PPG Industries certainly has been doing a good job lately as it's been growing earnings more than most other companies. It seems that many are expecting the strong earnings performance to persist, which has raised the P/E. If not, then existing shareholders might be a little nervous about the viability of the share price.
See our latest analysis for PPG Industries
Want the full picture on analyst estimates for the company? Then our free report on PPG Industries will help you uncover what's on the horizon.Is There Enough Growth For PPG Industries?
There's an inherent assumption that a company should outperform the market for P/E ratios like PPG Industries' to be considered reasonable.
If we review the last year of earnings growth, the company posted a terrific increase of 34%. Pleasingly, EPS has also lifted 32% in aggregate from three years ago, thanks to the last 12 months of growth. Accordingly, shareholders would have probably welcomed those medium-term rates of earnings growth.
Shifting to the future, estimates from the analysts covering the company suggest earnings should grow by 15% per annum over the next three years. With the market only predicted to deliver 13% per annum, the company is positioned for a stronger earnings result.

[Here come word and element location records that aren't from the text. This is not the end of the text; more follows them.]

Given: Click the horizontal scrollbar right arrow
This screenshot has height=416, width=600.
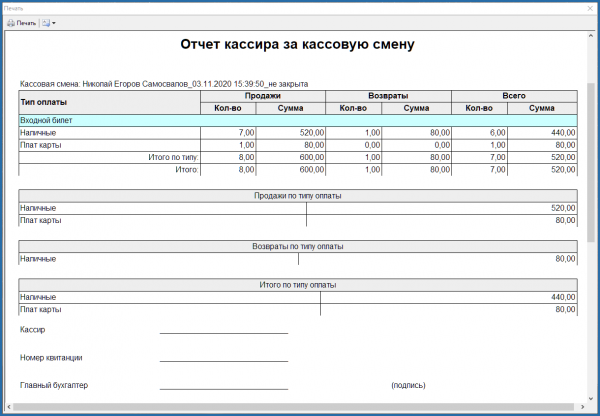Looking at the screenshot, I should point(580,407).
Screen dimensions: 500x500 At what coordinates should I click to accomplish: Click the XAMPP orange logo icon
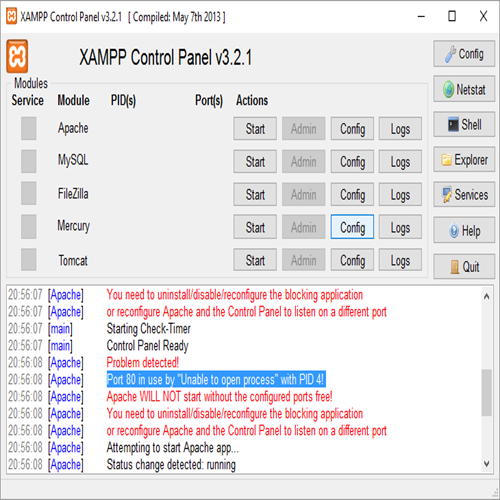click(17, 56)
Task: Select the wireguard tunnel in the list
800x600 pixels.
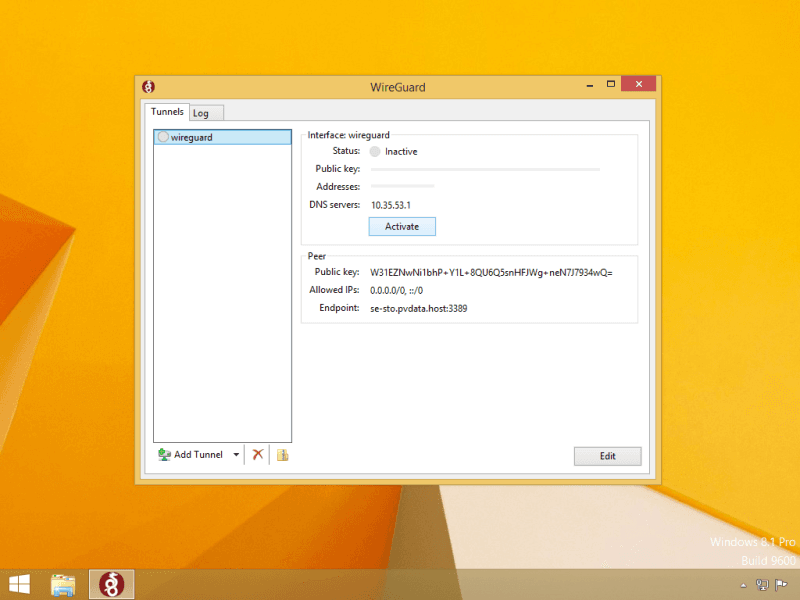Action: [x=222, y=137]
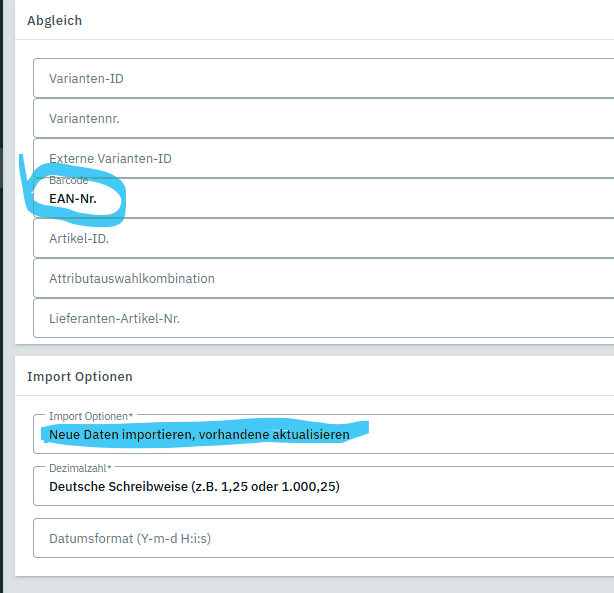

In light of this, it's understandable that PPG Industries' P/E sits above the majority of other companies. It seems most investors are expecting this strong future growth and are willing to pay more for the stock.
What We Can Learn From PPG Industries' P/E?
Generally, our preference is to limit the use of the price-to-earnings ratio to establishing what the market thinks about the overall health of a company.
We've established that PPG Industries maintains its high P/E on the strength of its forecast growth being higher than the wider market, as expected. At this stage investors feel the potential for a deterioration in earnings isn't great enough to justify a lower P/E ratio. It's hard to see the share price falling strongly in the near future under these circumstances.
And what about other risks? Every company has them, and we've spotted 1 warning sign for PPG Industries you should know about.
You might be able to find a better investment than PPG Industries. If you want a selection of possible candidates, check out this free list of interesting companies that trade on a low P/E (but have proven they can grow earnings).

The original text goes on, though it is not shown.